[Start of section]
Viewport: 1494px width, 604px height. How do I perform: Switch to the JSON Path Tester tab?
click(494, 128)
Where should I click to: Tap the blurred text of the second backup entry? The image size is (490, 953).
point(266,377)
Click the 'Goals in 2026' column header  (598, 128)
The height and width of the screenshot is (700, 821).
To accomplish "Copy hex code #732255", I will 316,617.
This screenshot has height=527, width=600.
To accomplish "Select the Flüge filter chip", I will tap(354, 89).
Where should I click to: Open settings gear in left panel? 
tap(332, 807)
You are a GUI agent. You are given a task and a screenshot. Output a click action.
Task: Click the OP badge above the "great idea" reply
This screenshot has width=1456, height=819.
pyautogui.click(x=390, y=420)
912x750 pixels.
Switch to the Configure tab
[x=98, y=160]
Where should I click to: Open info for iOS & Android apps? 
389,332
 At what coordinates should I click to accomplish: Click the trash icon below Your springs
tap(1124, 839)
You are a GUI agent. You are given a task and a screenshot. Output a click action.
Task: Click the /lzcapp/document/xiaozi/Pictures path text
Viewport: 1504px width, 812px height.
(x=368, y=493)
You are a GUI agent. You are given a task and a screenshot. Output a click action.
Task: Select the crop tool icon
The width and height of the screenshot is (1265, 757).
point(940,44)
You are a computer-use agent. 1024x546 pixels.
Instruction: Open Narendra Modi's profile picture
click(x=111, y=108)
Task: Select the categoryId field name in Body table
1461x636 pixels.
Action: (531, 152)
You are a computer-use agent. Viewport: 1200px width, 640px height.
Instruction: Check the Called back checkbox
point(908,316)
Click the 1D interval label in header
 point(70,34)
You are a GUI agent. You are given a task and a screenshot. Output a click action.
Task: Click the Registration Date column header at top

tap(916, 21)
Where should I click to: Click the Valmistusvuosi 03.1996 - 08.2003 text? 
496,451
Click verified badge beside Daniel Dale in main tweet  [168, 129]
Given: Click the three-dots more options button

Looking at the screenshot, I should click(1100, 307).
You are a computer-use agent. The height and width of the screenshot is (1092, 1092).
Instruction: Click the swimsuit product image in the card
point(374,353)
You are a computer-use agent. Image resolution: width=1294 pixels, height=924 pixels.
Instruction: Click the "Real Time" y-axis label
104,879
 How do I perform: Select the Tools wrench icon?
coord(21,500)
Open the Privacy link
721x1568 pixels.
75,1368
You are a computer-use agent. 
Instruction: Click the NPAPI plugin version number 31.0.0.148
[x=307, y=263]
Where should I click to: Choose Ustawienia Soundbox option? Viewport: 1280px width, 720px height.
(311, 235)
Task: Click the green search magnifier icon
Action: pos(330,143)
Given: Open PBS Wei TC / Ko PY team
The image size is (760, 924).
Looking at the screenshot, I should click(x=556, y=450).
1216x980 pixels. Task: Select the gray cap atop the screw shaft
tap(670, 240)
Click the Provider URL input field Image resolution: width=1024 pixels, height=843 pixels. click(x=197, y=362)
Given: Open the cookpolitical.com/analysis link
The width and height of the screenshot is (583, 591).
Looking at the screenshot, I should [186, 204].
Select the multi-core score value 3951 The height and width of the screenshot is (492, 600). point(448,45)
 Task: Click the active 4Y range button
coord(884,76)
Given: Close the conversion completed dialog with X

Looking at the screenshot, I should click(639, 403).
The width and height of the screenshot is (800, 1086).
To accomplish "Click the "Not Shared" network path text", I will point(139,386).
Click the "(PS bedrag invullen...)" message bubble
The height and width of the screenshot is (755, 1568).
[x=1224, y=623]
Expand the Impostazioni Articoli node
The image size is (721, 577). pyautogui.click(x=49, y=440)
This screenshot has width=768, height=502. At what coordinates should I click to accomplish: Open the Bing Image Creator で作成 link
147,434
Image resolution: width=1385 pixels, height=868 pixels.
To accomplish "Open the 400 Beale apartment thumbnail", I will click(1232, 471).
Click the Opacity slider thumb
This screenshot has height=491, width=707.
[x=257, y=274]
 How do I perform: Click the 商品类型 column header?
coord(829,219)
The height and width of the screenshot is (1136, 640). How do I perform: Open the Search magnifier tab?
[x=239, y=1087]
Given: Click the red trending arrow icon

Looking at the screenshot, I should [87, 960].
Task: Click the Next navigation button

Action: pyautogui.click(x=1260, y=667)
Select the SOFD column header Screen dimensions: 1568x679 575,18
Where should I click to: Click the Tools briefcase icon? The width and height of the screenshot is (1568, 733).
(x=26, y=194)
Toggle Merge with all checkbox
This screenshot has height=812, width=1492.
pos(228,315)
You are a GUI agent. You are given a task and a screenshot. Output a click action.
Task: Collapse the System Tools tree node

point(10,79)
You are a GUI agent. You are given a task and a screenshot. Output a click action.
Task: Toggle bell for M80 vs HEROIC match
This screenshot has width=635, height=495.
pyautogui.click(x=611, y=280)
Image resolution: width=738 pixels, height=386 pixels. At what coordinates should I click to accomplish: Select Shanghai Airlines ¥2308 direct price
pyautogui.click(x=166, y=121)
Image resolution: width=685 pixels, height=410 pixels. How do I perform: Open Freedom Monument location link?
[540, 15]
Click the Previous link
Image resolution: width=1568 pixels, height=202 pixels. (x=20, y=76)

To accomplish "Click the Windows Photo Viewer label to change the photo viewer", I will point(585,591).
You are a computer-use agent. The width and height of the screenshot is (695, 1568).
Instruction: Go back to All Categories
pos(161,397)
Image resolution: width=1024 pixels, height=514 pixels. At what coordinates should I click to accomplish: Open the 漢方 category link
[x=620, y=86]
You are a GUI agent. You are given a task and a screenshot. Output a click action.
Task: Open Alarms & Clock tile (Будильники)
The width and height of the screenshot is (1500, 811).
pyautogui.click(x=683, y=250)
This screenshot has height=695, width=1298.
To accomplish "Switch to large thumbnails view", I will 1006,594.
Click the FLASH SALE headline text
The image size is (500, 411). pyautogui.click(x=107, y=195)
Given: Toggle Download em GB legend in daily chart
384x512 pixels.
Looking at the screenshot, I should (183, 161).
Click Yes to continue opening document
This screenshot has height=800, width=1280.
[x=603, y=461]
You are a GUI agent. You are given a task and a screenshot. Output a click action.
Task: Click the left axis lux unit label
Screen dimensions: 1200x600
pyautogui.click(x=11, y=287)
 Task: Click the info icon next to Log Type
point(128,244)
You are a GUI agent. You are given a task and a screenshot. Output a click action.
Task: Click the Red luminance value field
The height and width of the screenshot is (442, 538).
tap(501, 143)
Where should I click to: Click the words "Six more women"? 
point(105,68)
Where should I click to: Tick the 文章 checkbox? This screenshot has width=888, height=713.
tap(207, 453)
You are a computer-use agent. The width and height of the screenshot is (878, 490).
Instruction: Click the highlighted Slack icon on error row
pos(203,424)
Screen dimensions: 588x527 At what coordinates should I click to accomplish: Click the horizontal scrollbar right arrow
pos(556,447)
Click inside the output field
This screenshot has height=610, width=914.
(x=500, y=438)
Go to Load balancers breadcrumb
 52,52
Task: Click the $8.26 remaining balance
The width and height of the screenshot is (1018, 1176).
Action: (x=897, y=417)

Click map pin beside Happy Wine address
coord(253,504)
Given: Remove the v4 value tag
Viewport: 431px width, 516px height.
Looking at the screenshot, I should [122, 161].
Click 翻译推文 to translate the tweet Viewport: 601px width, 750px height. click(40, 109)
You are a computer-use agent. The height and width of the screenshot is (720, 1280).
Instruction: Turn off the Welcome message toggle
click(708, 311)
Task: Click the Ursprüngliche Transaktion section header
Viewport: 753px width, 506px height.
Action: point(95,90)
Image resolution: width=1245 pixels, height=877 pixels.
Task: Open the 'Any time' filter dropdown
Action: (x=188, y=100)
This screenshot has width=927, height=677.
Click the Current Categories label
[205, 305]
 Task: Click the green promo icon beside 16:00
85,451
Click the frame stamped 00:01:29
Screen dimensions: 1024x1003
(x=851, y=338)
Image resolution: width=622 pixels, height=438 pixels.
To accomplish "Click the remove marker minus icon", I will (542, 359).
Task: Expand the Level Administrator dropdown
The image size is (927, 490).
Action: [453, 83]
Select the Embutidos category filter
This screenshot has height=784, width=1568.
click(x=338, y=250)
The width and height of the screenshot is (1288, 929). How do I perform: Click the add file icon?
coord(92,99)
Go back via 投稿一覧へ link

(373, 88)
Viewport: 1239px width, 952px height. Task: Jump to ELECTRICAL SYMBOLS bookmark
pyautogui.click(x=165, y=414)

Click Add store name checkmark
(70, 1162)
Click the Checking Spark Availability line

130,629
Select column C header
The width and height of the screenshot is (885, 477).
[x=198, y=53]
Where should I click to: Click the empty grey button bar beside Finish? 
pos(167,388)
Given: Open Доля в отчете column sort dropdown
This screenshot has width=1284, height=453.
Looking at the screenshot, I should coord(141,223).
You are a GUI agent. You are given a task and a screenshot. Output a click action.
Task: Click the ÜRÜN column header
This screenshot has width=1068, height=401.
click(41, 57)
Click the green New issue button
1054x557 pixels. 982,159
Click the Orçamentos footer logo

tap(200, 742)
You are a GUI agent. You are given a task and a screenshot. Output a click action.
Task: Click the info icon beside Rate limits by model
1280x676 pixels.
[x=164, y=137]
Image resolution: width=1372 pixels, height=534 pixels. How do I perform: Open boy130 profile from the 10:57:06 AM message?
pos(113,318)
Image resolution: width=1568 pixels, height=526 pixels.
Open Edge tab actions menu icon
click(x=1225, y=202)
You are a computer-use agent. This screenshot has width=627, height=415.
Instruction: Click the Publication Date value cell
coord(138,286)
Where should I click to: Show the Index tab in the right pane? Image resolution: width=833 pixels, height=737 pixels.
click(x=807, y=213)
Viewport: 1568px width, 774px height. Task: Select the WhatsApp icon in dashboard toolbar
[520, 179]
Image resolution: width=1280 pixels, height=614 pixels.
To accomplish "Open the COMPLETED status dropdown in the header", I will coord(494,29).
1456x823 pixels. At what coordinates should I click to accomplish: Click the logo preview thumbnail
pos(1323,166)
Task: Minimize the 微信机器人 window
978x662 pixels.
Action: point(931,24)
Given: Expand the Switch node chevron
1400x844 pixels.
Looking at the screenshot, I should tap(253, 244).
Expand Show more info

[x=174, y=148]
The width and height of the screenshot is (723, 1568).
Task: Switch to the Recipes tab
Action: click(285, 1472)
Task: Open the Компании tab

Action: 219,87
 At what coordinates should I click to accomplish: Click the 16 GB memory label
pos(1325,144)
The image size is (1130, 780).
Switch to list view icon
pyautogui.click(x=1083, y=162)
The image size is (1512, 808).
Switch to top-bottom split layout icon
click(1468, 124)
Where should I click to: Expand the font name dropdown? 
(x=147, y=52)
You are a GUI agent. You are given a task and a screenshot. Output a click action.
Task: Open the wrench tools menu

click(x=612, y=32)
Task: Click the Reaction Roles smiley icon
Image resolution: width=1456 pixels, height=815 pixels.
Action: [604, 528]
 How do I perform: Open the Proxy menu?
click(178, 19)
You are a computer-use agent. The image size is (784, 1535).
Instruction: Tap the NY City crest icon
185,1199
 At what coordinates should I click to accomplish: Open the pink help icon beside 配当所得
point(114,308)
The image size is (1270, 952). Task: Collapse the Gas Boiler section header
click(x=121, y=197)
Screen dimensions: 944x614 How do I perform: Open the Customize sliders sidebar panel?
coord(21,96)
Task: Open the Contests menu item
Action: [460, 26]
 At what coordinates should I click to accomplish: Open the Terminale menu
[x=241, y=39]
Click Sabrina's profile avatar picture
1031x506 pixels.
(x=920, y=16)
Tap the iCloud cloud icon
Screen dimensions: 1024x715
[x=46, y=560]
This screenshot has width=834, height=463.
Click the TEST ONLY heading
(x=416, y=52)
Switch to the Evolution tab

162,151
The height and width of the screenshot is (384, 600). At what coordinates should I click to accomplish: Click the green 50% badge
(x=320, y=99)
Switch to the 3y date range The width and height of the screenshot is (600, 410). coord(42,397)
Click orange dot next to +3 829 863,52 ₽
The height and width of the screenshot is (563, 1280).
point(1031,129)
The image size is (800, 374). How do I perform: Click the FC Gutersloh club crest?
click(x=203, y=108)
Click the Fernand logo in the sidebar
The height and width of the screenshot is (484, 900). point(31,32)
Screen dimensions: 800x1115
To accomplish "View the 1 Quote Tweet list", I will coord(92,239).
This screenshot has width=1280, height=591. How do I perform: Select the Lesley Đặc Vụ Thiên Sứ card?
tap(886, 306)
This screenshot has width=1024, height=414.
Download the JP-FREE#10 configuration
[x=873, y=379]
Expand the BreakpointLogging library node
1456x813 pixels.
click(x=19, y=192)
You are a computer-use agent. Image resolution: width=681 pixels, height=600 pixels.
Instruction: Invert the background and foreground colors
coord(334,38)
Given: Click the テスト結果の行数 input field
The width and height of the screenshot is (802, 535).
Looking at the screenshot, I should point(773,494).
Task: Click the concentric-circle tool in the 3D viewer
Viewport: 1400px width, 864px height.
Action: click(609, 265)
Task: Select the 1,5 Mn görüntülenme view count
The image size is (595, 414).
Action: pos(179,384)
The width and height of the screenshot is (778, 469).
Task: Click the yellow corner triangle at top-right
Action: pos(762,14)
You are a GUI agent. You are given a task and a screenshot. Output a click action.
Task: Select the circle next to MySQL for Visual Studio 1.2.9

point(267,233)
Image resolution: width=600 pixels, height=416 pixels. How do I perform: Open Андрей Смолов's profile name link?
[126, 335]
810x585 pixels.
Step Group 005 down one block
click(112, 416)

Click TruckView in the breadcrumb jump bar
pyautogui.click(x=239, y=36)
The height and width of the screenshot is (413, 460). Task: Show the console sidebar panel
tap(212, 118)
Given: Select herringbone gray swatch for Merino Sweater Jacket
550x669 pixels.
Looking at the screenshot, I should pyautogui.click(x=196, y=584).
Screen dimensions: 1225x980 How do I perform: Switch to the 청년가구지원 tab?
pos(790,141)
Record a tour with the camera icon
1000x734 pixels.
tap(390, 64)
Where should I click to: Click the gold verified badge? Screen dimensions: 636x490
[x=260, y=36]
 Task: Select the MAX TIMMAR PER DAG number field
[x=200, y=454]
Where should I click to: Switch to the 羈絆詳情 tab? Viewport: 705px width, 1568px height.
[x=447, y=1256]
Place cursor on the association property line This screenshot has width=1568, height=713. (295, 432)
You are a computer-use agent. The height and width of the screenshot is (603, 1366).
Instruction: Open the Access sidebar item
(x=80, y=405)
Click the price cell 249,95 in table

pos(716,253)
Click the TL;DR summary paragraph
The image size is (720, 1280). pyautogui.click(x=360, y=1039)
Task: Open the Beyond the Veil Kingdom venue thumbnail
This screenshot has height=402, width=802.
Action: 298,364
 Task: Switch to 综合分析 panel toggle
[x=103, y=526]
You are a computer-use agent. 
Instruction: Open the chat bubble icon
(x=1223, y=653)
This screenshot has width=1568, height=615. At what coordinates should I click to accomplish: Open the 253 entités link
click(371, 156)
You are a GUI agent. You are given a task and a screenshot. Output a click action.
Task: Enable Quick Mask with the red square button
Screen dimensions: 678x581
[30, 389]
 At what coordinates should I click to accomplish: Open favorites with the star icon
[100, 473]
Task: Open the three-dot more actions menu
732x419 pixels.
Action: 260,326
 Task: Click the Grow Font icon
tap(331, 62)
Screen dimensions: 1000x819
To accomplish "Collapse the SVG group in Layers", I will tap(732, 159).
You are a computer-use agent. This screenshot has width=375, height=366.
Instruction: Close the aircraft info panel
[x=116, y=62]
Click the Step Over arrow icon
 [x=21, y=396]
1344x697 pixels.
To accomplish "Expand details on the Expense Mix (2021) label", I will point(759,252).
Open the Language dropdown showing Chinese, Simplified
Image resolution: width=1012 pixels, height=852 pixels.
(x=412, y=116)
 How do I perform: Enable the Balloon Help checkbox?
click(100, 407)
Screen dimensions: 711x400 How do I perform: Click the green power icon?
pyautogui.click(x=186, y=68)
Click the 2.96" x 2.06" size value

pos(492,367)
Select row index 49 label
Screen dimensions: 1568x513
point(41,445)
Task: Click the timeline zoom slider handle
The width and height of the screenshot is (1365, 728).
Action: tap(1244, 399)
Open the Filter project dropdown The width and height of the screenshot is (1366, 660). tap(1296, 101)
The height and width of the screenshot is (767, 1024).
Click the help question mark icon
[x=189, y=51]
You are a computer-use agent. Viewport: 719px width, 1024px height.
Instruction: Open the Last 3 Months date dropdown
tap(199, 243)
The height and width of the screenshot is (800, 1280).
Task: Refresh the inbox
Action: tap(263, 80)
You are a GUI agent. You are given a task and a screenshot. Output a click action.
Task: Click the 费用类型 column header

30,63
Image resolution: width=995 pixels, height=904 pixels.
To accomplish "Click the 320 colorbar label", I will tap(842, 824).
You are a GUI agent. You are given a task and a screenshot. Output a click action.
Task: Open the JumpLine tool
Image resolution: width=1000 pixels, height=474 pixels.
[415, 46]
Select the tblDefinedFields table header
[End of section]
**WHAT THIS TASK INVOLVES:** Only lines with the word "input" should be collected from the material.

**EXERCISE RESPONSE:**
Click the Provider URL input field Image resolution: width=1024 pixels, height=843 pixels. click(x=197, y=362)
Given: Click the テスト結果の行数 input field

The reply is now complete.